Data entries:
· · · · · · ·

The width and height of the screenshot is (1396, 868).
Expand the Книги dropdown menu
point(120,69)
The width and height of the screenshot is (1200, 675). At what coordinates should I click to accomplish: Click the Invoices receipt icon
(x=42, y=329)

· · · · · · ·

INSTRUCTIONS FOR THE TASK
Each record must be reproduced exactly, with nothing missing.

TASK RESPONSE
The width and height of the screenshot is (1396, 868).
Expand the Книги dropdown menu
point(120,69)
The width and height of the screenshot is (1200, 675). At what coordinates should I click to accomplish: Click the Invoices receipt icon
(x=42, y=329)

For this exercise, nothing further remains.